Exercise instructions —
Please gather every line in the records below that contains the string "Google", matching case exactly, and copy each one.

Recorded information —

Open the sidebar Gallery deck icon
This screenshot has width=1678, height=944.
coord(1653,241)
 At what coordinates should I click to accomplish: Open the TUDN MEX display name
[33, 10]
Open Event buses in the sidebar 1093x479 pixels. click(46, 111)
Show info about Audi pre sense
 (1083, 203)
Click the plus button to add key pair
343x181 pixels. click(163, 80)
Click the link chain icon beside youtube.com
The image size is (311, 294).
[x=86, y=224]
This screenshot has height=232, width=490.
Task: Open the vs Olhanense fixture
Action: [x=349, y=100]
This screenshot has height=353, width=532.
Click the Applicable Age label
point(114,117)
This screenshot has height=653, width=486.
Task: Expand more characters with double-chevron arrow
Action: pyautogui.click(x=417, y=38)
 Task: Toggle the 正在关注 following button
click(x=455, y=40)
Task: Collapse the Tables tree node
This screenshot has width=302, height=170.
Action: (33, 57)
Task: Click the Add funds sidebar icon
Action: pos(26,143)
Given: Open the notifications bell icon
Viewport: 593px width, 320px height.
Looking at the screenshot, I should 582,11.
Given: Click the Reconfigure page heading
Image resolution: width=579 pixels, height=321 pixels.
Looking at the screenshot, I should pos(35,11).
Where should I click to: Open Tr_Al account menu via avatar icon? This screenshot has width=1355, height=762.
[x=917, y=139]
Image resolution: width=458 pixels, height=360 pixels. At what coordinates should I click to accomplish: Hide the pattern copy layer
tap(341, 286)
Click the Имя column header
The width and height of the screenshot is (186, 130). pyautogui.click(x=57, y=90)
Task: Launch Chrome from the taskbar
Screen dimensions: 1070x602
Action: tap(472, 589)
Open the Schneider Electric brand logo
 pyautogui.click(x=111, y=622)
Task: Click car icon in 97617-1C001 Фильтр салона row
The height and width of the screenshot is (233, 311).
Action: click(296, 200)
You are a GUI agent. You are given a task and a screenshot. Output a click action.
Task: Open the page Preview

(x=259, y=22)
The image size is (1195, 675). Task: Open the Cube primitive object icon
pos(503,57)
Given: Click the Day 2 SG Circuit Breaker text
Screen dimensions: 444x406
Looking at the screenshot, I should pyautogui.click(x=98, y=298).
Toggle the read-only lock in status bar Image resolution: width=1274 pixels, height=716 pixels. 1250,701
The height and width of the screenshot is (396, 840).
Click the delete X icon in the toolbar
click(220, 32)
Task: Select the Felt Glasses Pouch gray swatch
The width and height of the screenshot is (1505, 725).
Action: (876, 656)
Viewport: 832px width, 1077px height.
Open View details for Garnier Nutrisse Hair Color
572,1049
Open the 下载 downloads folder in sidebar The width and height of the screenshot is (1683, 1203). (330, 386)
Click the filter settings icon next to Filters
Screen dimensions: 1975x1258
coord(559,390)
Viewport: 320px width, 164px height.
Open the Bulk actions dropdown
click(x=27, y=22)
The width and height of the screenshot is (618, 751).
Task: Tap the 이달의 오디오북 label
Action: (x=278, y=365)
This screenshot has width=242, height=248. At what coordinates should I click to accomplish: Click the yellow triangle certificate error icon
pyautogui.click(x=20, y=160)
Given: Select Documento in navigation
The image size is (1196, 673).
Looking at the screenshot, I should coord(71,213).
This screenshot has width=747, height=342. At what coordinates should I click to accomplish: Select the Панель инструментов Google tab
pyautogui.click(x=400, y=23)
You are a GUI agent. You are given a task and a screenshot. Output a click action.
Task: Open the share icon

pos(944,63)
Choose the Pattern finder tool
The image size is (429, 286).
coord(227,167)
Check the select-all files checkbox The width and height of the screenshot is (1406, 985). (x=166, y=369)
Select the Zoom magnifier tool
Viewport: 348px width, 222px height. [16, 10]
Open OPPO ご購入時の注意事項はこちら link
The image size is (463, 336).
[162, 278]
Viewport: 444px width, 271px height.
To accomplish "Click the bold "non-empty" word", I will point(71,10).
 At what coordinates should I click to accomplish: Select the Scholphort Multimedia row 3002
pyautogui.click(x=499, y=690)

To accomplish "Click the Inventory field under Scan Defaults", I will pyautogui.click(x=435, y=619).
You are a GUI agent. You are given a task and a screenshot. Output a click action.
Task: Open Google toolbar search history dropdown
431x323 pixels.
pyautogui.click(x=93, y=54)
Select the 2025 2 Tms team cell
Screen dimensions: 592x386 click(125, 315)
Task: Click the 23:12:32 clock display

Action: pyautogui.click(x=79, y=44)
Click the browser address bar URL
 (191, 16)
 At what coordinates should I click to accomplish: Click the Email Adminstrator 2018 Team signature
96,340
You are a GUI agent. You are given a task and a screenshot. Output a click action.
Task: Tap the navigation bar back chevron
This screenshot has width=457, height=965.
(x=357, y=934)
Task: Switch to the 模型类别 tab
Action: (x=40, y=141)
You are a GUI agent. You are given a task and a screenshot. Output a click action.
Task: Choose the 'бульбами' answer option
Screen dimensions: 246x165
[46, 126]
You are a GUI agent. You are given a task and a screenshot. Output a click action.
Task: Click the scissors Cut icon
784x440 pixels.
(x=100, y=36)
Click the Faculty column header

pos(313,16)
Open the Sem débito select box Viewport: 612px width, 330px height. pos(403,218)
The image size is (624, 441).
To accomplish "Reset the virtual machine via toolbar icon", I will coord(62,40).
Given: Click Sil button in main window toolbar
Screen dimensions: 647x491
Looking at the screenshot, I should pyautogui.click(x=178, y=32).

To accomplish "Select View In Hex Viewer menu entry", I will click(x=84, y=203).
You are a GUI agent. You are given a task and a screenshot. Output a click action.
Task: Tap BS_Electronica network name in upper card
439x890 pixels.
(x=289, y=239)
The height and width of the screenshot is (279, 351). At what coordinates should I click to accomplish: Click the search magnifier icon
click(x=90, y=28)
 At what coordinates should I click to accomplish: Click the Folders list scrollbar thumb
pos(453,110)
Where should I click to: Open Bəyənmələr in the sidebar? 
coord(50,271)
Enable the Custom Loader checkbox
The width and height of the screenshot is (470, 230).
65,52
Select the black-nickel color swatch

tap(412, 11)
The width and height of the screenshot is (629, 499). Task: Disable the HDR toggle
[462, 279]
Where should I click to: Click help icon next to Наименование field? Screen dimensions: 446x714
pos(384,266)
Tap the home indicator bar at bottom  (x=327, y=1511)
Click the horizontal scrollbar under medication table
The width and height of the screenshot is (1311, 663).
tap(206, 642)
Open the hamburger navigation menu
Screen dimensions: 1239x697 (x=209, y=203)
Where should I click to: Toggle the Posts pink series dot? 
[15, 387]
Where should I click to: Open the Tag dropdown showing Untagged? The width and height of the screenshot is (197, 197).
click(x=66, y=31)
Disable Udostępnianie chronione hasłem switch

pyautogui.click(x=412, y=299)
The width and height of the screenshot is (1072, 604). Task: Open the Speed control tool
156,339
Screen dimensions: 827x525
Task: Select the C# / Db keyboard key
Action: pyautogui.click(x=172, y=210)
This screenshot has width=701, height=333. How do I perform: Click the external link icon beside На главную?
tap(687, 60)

Written reply —
This screenshot has width=747, height=342. At what coordinates should I click to accomplish: Select the Панель инструментов Google tab
Task: Open Google toolbar search history dropdown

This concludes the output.